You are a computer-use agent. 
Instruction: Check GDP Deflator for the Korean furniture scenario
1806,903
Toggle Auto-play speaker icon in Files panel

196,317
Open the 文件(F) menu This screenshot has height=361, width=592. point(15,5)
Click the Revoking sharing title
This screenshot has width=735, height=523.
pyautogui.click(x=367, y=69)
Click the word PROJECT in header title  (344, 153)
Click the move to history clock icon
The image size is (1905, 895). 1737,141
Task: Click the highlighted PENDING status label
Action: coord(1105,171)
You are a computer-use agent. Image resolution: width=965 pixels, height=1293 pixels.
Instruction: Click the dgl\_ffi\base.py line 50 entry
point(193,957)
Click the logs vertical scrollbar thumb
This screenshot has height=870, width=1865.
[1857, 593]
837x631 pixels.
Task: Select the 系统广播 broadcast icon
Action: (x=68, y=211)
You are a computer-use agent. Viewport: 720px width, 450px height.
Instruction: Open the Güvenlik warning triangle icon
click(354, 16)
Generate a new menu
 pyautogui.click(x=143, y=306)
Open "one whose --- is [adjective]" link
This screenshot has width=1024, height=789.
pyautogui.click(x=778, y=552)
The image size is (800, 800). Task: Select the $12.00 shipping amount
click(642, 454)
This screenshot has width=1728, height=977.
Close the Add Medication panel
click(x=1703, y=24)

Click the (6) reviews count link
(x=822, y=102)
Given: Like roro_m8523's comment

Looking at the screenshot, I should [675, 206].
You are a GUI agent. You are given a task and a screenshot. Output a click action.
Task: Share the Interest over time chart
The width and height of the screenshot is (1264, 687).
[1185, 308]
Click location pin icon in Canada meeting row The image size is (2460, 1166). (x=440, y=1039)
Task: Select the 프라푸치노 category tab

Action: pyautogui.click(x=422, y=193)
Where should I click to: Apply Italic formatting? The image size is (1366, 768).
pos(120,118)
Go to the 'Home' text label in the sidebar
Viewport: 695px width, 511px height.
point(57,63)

○ ○ ○ ○ ○ ○ ○

__EXERCISE AIM__:
Whenever the word "computer" appears in a line above, copy that line.

__FINISHED EXERCISE__:
You are a computer-use agent. 
You are a computer-use agent. Image resolution: width=965 pixels, height=1293 pixels.
You are a computer-use agent. Viewport: 720px width, 450px height.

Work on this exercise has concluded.